About this task
In the data below, one line contains "Task: Toggle the Means group column checkbox" and a later one contains "Submit the studio". Print both, with every line between them, exactly and alone.

Stored records
>>>
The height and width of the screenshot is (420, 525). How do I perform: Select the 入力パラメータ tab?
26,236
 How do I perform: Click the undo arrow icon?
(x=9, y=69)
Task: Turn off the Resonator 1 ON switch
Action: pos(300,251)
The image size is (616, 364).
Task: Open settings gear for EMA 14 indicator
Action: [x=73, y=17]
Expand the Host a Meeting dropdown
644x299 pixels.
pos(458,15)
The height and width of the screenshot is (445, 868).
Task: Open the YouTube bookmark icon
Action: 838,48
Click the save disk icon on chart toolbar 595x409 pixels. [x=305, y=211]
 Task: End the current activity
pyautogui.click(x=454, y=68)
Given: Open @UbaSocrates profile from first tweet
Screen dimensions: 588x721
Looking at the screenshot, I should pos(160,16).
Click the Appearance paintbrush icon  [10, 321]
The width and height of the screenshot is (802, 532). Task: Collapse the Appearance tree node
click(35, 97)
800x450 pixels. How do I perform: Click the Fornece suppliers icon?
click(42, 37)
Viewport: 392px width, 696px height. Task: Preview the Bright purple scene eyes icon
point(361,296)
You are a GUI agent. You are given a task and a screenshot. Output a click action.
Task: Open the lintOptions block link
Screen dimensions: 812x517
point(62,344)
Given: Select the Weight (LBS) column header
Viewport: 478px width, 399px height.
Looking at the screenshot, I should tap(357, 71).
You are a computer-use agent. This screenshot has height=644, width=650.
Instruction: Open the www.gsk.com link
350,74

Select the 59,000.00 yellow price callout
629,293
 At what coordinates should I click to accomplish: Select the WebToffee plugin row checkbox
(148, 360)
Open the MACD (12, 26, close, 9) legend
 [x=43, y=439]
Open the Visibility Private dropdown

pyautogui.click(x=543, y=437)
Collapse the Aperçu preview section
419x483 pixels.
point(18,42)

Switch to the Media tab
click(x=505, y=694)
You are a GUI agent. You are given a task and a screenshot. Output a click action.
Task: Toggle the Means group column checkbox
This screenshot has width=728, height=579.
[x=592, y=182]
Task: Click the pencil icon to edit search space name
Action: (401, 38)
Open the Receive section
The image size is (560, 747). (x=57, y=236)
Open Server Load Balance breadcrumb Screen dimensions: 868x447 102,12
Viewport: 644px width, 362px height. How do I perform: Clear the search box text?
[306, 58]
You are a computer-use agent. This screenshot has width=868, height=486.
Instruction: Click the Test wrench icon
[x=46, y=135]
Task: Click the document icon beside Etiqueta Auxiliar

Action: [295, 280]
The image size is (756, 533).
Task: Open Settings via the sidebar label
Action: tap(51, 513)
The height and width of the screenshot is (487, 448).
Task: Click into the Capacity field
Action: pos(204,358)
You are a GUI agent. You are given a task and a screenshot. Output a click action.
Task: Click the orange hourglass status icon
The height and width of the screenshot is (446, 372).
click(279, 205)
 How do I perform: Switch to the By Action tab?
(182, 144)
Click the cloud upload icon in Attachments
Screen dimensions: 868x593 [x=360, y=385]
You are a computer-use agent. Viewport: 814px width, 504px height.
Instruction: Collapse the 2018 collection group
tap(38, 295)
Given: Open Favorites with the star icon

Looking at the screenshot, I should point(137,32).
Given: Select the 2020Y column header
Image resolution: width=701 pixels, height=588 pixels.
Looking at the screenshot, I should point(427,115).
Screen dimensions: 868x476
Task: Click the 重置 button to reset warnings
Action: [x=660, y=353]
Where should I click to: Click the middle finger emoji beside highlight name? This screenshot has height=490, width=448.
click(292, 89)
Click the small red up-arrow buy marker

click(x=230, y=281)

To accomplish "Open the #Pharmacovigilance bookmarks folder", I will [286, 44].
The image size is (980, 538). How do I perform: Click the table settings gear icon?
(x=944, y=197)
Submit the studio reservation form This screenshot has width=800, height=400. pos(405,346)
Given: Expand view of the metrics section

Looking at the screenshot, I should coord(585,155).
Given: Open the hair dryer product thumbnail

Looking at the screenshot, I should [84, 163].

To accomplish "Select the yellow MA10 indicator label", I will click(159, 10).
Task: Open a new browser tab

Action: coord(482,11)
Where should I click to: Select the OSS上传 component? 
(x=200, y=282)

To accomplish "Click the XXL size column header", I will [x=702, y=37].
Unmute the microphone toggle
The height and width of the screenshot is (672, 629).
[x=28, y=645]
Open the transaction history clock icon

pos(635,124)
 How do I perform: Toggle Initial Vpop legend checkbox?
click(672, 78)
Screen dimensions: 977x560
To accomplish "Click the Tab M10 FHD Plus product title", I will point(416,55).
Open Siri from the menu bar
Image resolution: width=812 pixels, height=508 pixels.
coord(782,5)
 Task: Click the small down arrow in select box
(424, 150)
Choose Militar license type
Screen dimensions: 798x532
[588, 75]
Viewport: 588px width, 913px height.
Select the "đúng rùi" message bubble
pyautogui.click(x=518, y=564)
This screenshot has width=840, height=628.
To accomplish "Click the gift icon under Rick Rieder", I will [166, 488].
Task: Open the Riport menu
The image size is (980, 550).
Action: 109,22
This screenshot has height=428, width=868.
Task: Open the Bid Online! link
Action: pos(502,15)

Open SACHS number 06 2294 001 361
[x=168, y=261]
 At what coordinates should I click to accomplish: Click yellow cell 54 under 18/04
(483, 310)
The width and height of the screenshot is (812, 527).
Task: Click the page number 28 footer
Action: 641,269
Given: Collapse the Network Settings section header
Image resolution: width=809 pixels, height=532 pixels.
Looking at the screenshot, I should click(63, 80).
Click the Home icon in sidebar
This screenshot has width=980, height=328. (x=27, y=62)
<<<
Result
Task: Toggle the Means group column checkbox
This screenshot has width=728, height=579.
[x=592, y=182]
Task: Click the pencil icon to edit search space name
Action: (401, 38)
Open the Receive section
The image size is (560, 747). (x=57, y=236)
Open Server Load Balance breadcrumb Screen dimensions: 868x447 102,12
Viewport: 644px width, 362px height. How do I perform: Clear the search box text?
[306, 58]
You are a computer-use agent. This screenshot has width=868, height=486.
Instruction: Click the Test wrench icon
[x=46, y=135]
Task: Click the document icon beside Etiqueta Auxiliar

Action: [295, 280]
The image size is (756, 533).
Task: Open Settings via the sidebar label
Action: tap(51, 513)
The height and width of the screenshot is (487, 448).
Task: Click into the Capacity field
Action: pos(204,358)
You are a GUI agent. You are given a task and a screenshot. Output a click action.
Task: Click the orange hourglass status icon
The height and width of the screenshot is (446, 372).
click(279, 205)
 How do I perform: Switch to the By Action tab?
(182, 144)
Click the cloud upload icon in Attachments
Screen dimensions: 868x593 [x=360, y=385]
You are a computer-use agent. Viewport: 814px width, 504px height.
Instruction: Collapse the 2018 collection group
tap(38, 295)
Given: Open Favorites with the star icon

Looking at the screenshot, I should point(137,32).
Given: Select the 2020Y column header
Image resolution: width=701 pixels, height=588 pixels.
Looking at the screenshot, I should point(427,115).
Screen dimensions: 868x476
Task: Click the 重置 button to reset warnings
Action: [x=660, y=353]
Where should I click to: Click the middle finger emoji beside highlight name? This screenshot has height=490, width=448.
click(292, 89)
Click the small red up-arrow buy marker

click(x=230, y=281)

To accomplish "Open the #Pharmacovigilance bookmarks folder", I will [286, 44].
The image size is (980, 538). How do I perform: Click the table settings gear icon?
(x=944, y=197)
Submit the studio reservation form This screenshot has width=800, height=400. pos(405,346)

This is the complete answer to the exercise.